▸ Assignment
The records that follow need to be output exactly as they are.

▸ Study material
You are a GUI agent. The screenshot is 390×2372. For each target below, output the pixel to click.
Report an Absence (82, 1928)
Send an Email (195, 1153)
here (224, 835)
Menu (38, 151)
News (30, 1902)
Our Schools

▸ Answer section
You are a GUI agent. The screenshot is 390×2372. For each target below, output the pixel to click.
Report an Absence (82, 1928)
Send an Email (195, 1153)
here (224, 835)
Menu (38, 151)
News (30, 1902)
Our Schools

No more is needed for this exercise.